An exact copy of the data below is needed; please leave out any pictures.

###

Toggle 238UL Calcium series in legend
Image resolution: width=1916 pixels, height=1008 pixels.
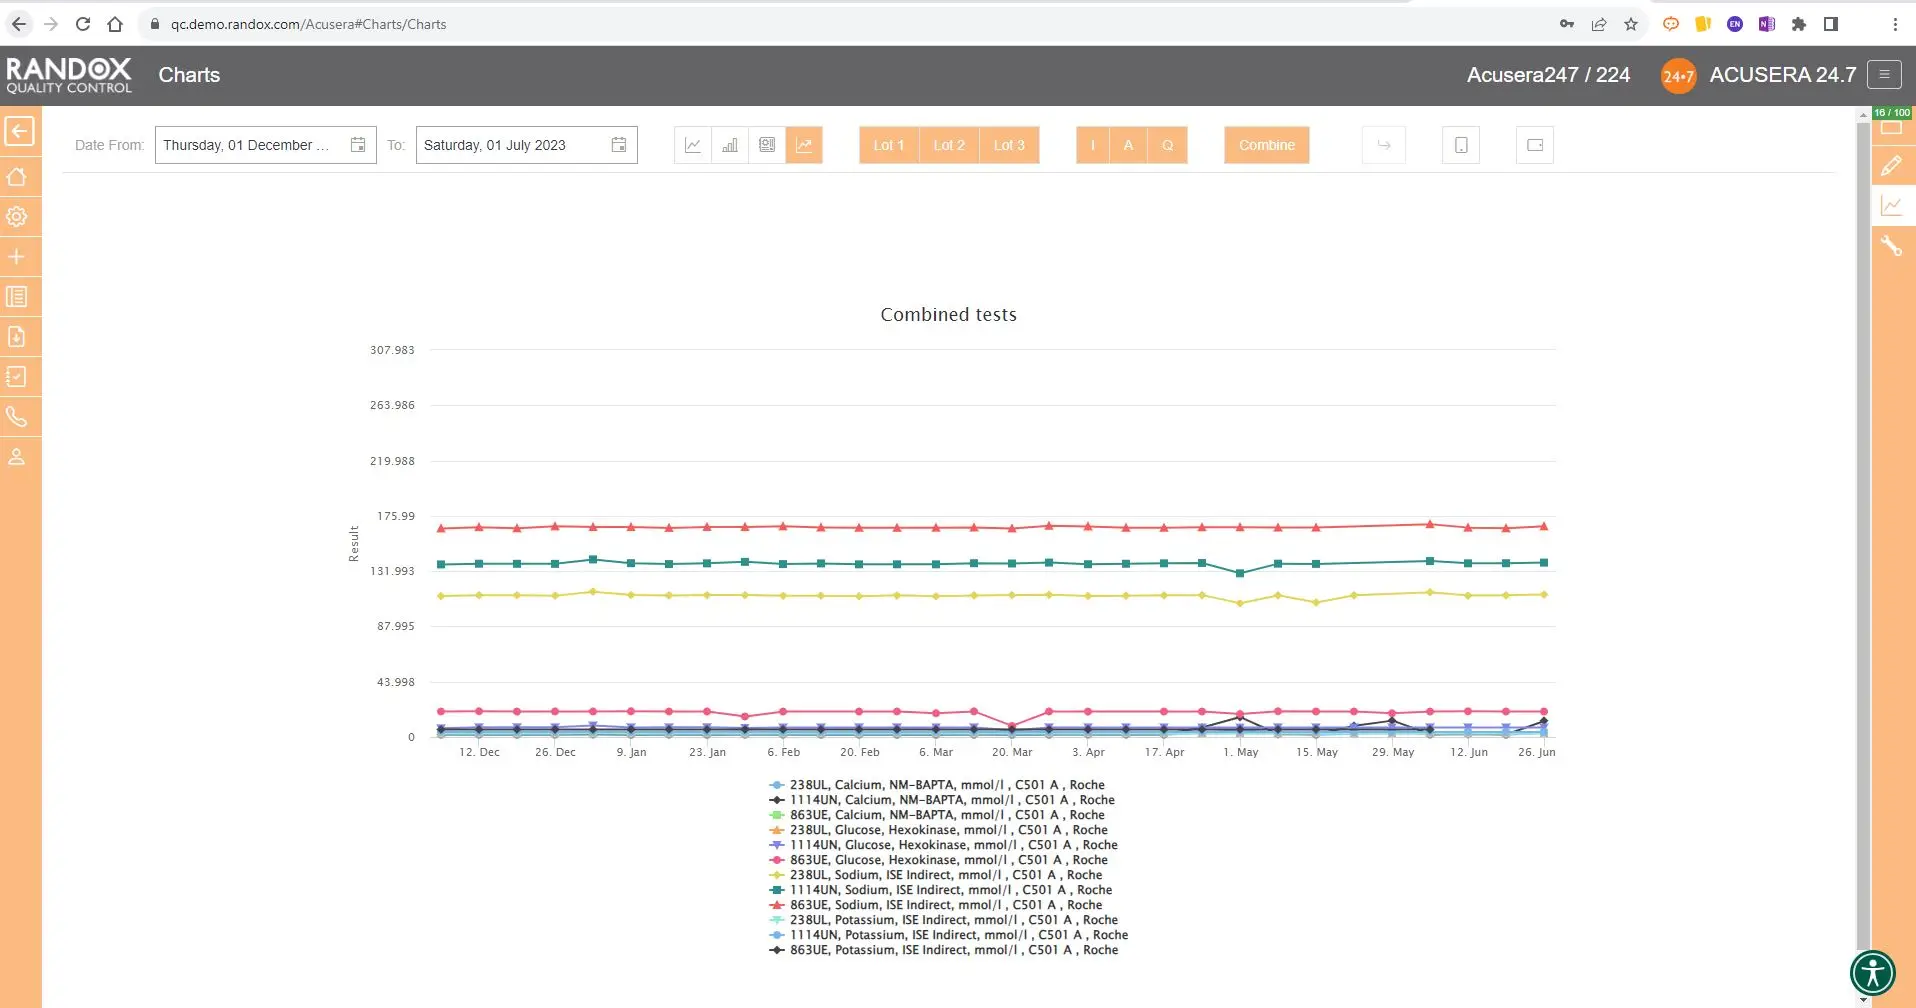[x=946, y=785]
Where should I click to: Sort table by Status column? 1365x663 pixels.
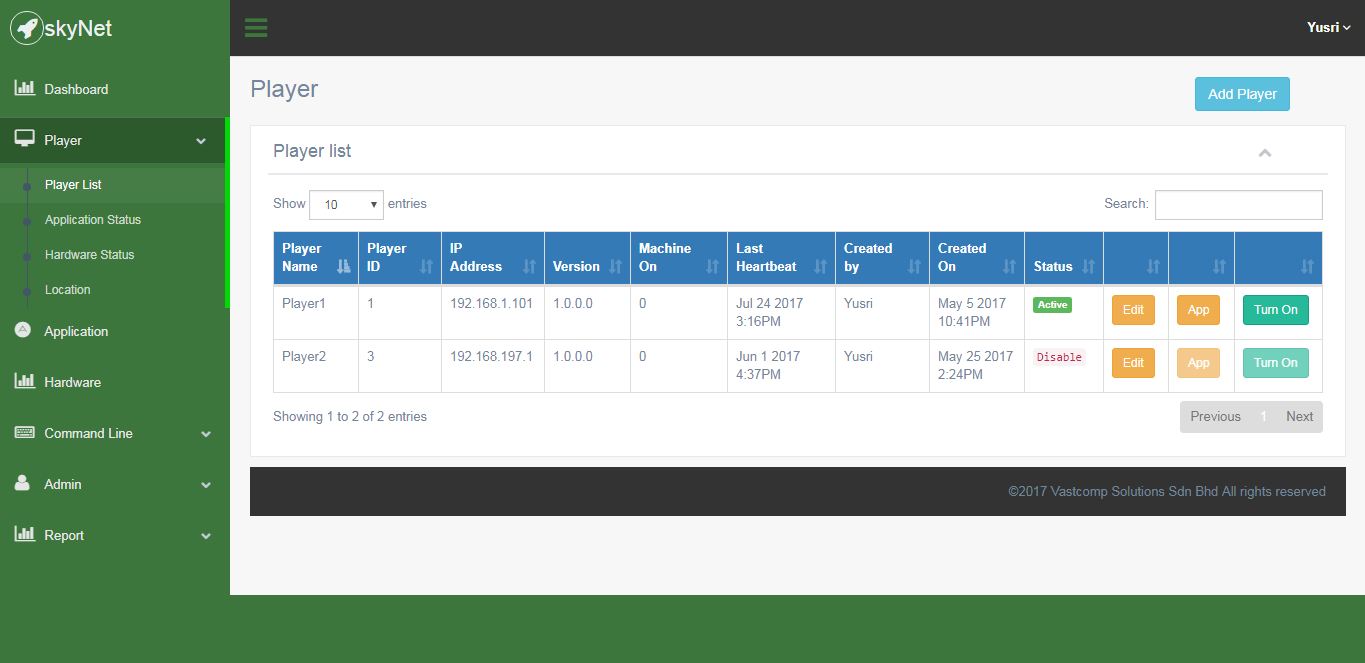pos(1063,267)
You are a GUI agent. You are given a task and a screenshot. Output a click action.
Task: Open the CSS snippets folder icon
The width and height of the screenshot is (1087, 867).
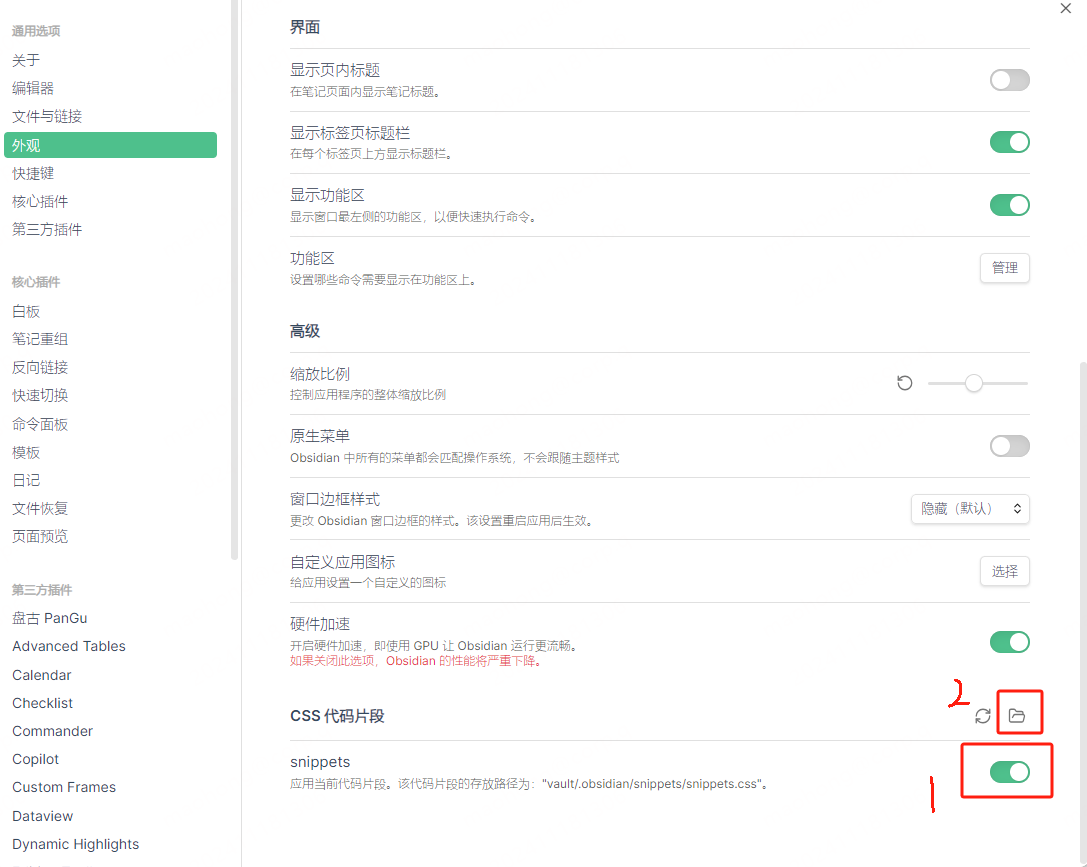(1017, 715)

###

• _Your solution_:
Toggle 238UL Calcium series in legend
Image resolution: width=1916 pixels, height=1008 pixels.
[x=946, y=785]
Where should I click to: Sort table by Status column? 1365x663 pixels.
pos(1063,267)
You are a GUI agent. You are given a task and a screenshot. Output a click action.
Task: Open the CSS snippets folder icon
The width and height of the screenshot is (1087, 867).
(1017, 715)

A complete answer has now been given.